What you should do
Rewrite the lines below with "chevron" changed to "arrow icon" and nothing else altered.

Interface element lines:
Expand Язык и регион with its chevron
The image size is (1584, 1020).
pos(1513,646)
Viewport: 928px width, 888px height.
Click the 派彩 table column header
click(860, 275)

Expected output
Expand Язык и регион with its arrow icon
The image size is (1584, 1020).
pos(1513,646)
Viewport: 928px width, 888px height.
Click the 派彩 table column header
click(860, 275)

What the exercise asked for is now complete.